Saved entries:
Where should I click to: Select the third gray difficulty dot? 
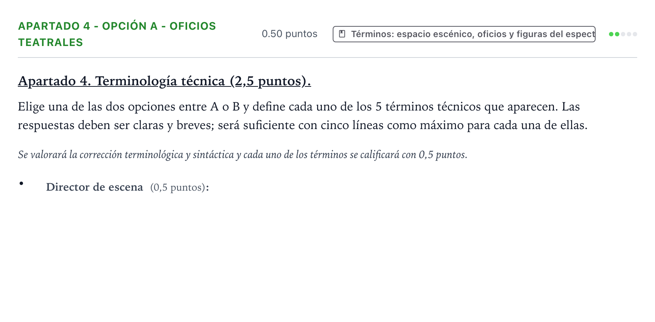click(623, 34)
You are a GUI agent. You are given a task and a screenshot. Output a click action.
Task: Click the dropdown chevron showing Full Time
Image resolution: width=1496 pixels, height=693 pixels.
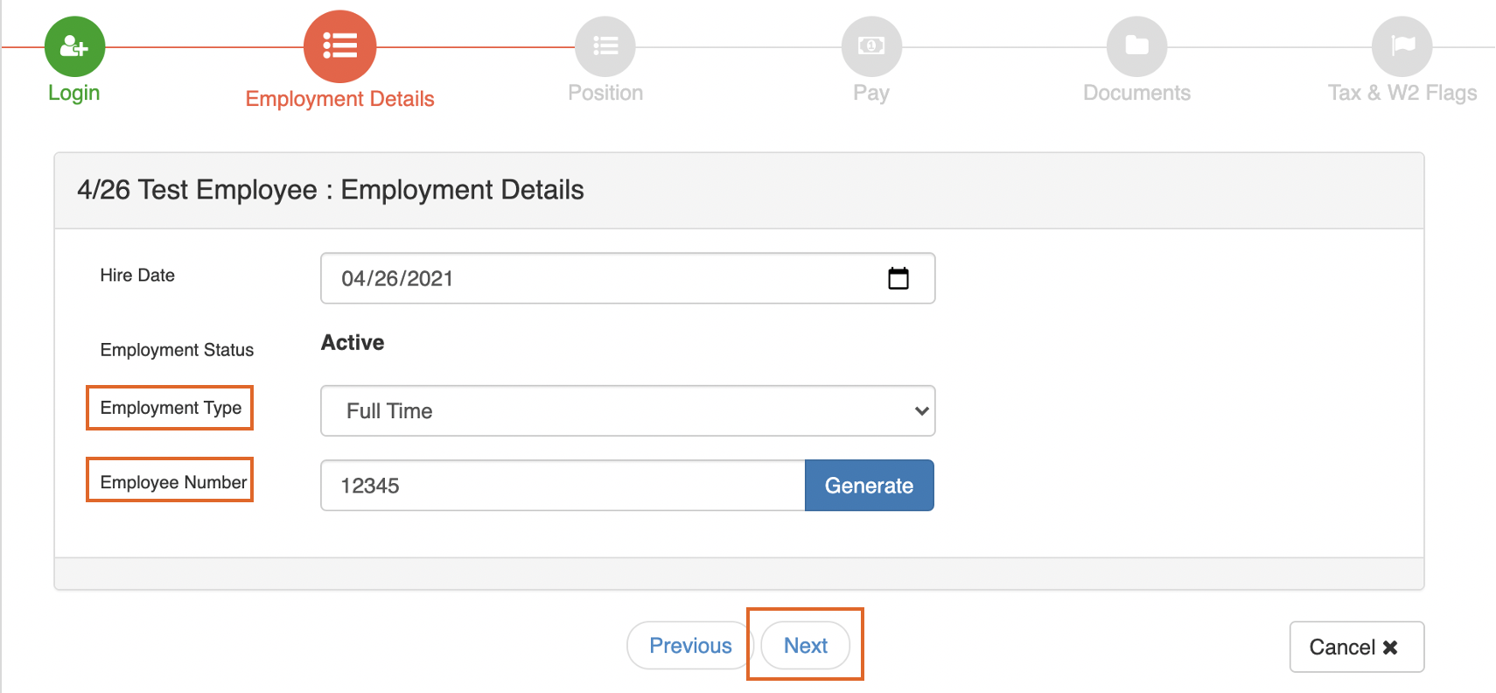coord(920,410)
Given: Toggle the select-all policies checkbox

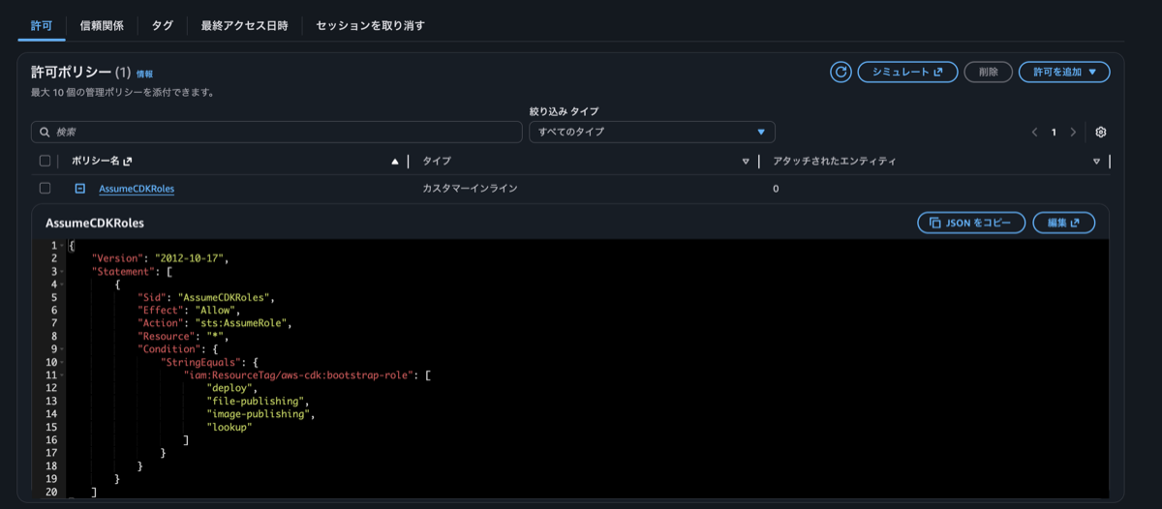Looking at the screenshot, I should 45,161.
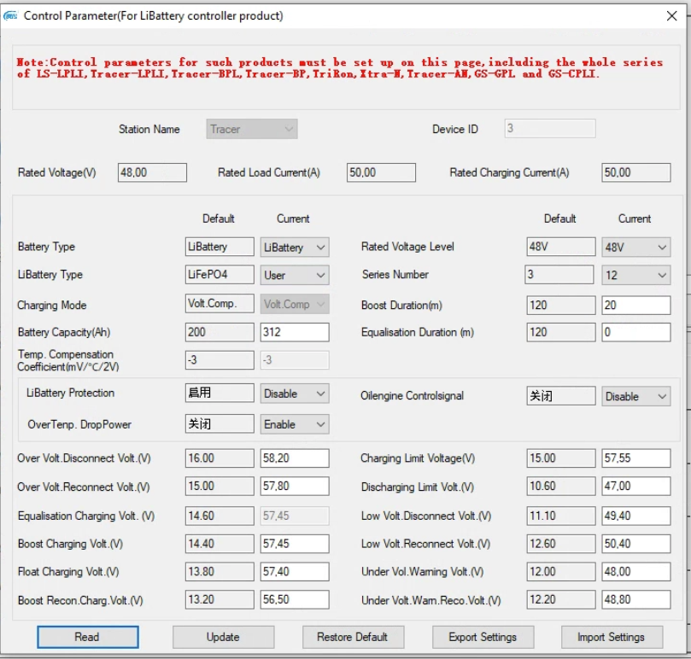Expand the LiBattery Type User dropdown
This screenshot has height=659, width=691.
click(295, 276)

Work request: From the line that contains "Task: Click the" down to the final line of the entries above, please copy each line exactly, excluding pictures.

Result of this exercise:
Task: Click the dropdown chevron showing Full Time
Image resolution: width=1496 pixels, height=693 pixels.
coord(920,410)
Given: Toggle the select-all policies checkbox

Looking at the screenshot, I should 45,161.
Expand the LiBattery Type User dropdown
This screenshot has height=659, width=691.
click(295, 276)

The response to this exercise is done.